┌──

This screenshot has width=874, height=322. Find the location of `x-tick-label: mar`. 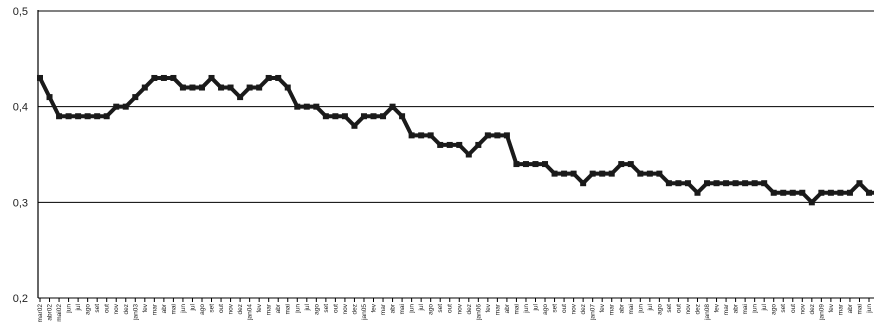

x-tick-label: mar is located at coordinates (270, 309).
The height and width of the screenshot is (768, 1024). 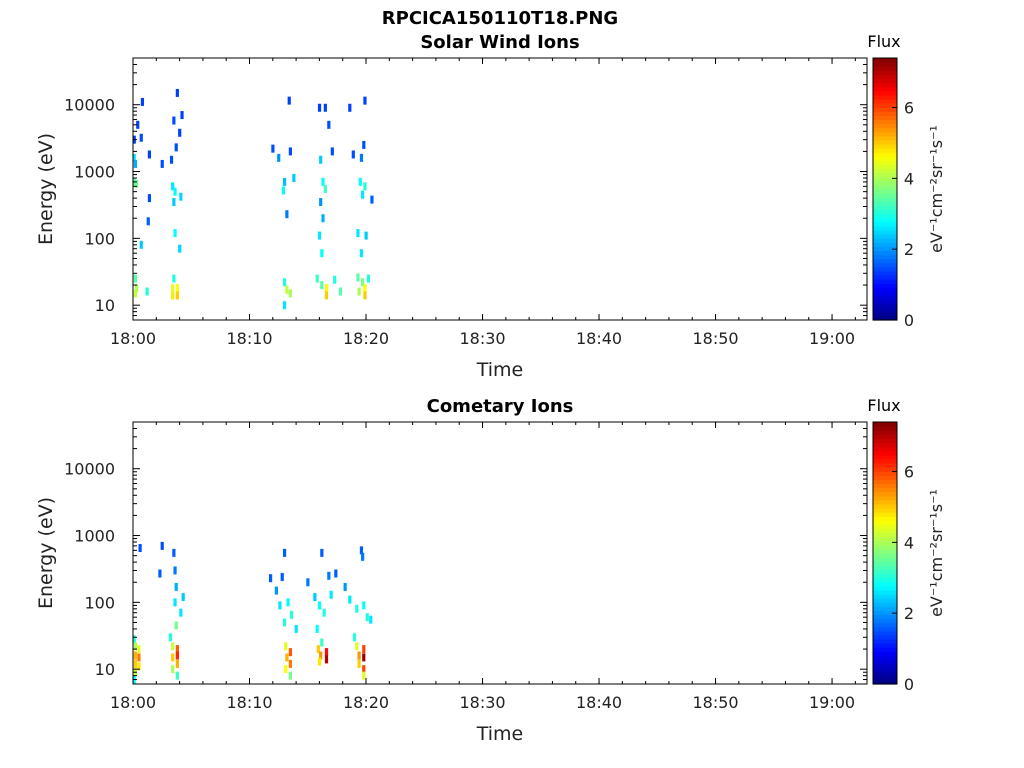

└──
┌──

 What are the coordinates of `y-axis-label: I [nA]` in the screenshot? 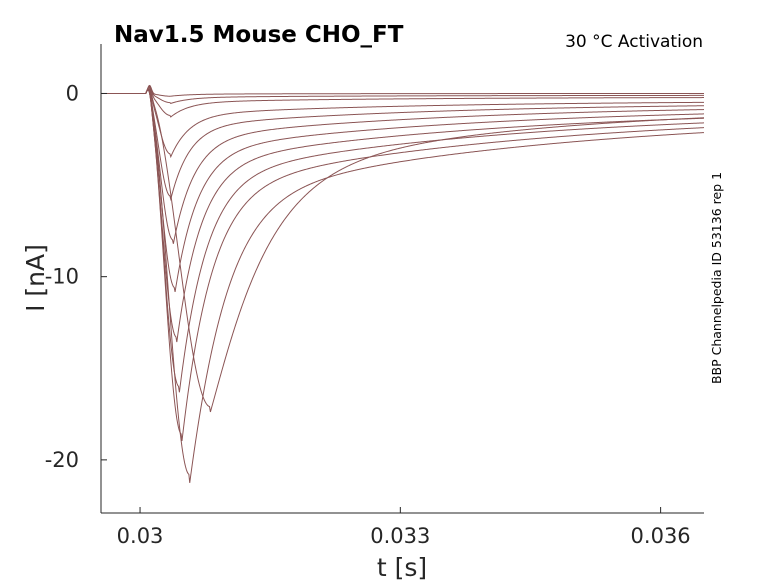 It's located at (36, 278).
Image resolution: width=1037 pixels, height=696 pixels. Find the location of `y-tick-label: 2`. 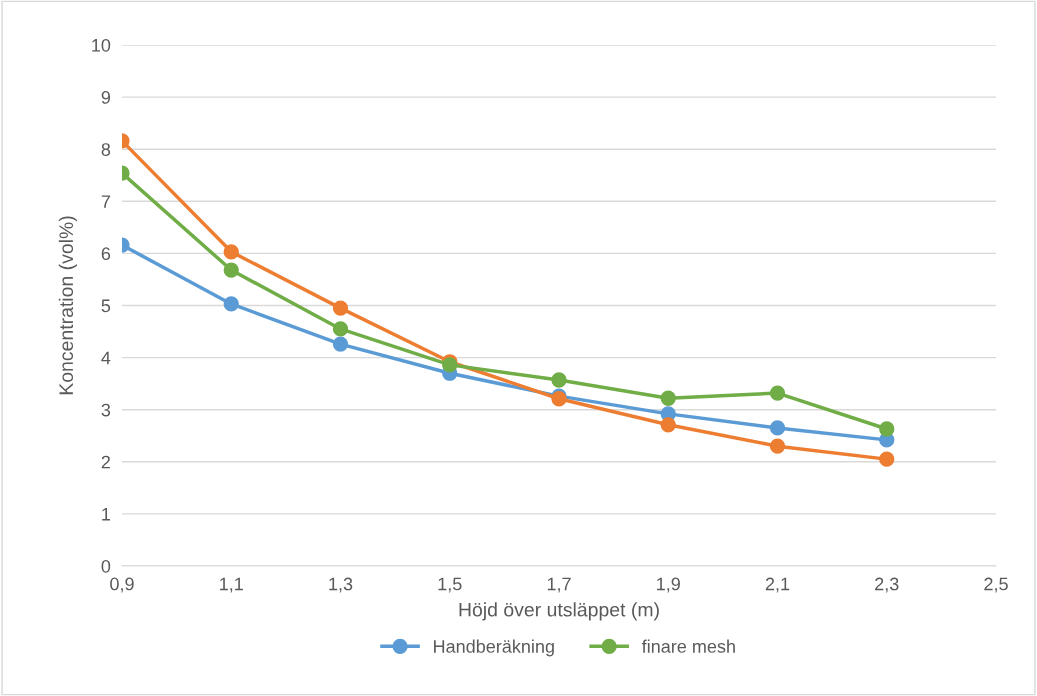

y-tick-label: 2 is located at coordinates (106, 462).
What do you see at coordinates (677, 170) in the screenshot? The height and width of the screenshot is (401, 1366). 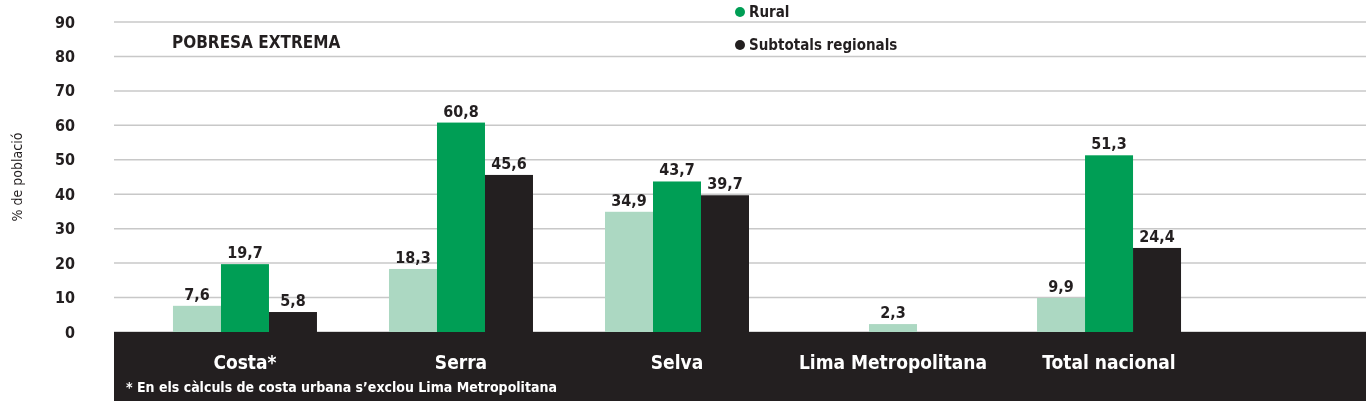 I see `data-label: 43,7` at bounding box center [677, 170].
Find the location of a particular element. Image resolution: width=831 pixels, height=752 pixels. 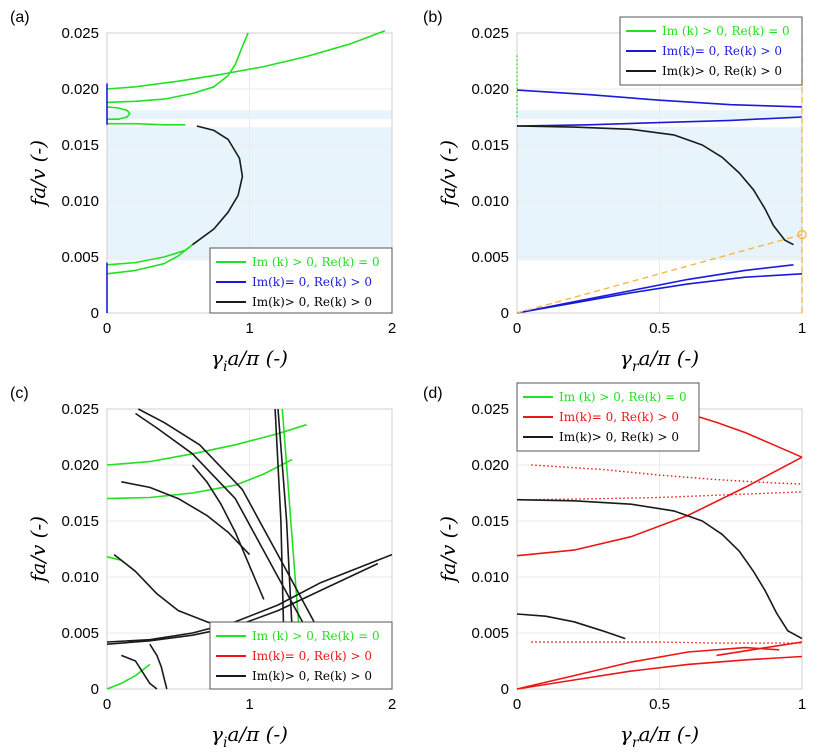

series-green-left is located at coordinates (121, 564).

└──

● **Exercise objective**:
Retype the entries from the line containing "This screenshot has" through the line containing "The height and width of the screenshot is (768, 1024).", keeping both of those lines, and leave the pictures out.

● **Completed exercise**:
This screenshot has width=874, height=322. Find the location of `x-tick-label: mar`. 

x-tick-label: mar is located at coordinates (270, 309).
The height and width of the screenshot is (768, 1024). 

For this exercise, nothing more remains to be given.